Task goal: Scan the records for lines with the word "will", and copy every such line.

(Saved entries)
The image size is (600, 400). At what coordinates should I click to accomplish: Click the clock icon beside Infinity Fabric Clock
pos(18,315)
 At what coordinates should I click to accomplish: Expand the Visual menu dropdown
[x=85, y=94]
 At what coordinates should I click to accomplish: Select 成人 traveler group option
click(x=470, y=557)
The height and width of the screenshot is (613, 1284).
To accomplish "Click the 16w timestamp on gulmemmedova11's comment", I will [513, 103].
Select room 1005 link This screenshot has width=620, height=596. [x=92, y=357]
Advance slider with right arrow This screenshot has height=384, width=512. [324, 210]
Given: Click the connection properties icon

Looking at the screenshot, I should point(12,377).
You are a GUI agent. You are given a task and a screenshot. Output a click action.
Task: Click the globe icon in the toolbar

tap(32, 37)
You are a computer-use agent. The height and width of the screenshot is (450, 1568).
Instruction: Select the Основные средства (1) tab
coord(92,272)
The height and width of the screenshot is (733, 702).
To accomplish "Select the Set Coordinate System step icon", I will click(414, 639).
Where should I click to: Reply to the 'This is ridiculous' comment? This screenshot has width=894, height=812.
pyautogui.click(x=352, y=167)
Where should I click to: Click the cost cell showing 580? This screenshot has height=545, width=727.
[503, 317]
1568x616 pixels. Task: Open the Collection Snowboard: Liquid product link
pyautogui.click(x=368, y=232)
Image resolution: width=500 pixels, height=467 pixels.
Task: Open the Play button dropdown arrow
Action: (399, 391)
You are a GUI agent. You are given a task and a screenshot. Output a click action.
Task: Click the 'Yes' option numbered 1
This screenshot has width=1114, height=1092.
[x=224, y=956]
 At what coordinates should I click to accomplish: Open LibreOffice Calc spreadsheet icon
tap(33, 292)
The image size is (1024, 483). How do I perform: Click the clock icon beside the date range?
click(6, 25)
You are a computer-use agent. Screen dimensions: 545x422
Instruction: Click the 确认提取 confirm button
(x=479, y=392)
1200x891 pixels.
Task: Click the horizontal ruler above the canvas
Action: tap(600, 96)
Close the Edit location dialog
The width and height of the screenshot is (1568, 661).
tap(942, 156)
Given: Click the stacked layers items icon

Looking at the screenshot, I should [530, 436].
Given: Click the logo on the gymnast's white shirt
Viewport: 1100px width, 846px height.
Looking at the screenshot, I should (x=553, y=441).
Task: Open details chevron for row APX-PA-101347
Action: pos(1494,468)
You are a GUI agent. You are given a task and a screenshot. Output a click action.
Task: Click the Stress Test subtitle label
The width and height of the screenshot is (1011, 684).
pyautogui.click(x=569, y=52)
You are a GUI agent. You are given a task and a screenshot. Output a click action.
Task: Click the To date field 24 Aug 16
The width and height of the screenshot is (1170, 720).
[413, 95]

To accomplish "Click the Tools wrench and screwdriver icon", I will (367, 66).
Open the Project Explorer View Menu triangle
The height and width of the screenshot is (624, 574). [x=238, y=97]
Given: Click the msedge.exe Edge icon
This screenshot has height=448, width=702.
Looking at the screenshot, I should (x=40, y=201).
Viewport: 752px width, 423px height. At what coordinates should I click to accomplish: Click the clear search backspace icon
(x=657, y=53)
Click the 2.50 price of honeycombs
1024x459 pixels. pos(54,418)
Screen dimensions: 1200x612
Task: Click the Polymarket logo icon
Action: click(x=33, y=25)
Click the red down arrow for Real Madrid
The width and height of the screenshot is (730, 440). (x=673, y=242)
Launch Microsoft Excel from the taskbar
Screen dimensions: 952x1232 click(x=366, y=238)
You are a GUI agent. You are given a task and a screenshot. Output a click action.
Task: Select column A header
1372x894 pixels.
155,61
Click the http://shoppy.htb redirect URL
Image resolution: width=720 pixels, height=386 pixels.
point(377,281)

Worked solution:
To accomplish "Click the 16w timestamp on gulmemmedova11's comment", I will [513, 103].
To accomplish "Select the Set Coordinate System step icon", I will click(414, 639).
To accomplish "Click the Tools wrench and screwdriver icon", I will (367, 66).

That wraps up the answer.